[Source information]
******
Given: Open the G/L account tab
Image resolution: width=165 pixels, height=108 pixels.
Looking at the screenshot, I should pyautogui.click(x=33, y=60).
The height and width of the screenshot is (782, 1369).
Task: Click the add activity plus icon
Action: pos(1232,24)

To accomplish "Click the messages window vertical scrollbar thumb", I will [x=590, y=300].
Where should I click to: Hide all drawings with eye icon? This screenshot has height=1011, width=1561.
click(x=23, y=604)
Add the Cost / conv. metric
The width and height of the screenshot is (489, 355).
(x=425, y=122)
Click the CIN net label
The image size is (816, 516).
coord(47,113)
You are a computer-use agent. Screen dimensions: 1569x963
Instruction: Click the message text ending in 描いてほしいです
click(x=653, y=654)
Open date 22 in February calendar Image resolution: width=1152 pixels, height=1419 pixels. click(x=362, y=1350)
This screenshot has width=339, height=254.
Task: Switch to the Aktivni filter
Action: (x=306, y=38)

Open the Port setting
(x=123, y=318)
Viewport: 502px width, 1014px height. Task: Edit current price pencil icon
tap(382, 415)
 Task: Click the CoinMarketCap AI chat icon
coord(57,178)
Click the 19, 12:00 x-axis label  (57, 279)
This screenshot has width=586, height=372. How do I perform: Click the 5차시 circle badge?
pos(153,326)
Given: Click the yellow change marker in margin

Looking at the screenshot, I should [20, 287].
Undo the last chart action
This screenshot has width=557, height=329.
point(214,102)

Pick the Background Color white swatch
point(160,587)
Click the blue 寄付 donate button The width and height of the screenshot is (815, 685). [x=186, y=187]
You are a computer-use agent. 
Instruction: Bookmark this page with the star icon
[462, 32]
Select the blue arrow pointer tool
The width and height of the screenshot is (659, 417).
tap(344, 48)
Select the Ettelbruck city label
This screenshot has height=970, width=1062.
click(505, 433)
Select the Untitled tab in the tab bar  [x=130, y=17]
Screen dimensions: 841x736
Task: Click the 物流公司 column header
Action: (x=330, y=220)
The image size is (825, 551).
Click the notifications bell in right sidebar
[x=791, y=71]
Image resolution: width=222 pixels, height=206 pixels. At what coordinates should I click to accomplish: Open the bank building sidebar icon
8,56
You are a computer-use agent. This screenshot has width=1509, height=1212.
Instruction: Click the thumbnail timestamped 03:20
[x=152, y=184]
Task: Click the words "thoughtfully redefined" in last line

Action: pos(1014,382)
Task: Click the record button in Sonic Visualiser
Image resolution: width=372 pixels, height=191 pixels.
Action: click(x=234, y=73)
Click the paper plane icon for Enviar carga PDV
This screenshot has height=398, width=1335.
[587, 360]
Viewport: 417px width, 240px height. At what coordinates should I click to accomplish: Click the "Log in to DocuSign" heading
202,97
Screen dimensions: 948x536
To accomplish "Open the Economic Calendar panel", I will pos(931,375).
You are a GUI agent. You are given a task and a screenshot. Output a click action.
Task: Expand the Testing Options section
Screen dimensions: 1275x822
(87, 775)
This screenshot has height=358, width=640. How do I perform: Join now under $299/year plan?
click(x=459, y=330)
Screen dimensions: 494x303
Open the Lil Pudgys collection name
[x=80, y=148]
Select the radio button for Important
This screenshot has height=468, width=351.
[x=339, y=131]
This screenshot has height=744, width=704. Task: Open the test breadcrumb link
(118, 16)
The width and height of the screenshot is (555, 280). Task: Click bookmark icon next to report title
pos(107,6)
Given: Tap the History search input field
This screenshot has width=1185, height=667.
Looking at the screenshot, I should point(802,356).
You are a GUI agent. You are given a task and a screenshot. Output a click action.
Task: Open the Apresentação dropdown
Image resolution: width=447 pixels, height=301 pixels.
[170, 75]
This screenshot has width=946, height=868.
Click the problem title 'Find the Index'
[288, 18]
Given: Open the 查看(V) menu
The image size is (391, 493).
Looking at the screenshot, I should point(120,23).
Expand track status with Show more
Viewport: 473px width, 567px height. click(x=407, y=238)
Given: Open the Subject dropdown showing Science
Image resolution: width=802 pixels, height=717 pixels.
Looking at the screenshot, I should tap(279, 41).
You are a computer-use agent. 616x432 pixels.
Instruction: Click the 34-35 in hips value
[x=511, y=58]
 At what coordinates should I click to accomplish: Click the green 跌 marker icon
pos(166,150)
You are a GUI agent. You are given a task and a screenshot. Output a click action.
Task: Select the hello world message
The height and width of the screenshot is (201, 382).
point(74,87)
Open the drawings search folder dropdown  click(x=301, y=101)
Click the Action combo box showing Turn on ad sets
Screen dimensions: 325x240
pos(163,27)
******
[Description of the task] Give every line of the material that includes the string "agent".

[Answer section]
You are a computer-use agent. Screen dimensions: 1569x963
You are a computer-use agent. 
You are a computer-use agent. This screenshot has width=1509, height=1212.
You are a GUI agent. You are given a task and a screenshot. Output a click action.
You are a GUI agent. You are given a task and a screenshot. Output a click action.
You are a computer-use agent. 616x432 pixels.
You are a GUI agent. You are given a task and a screenshot. Output a click action.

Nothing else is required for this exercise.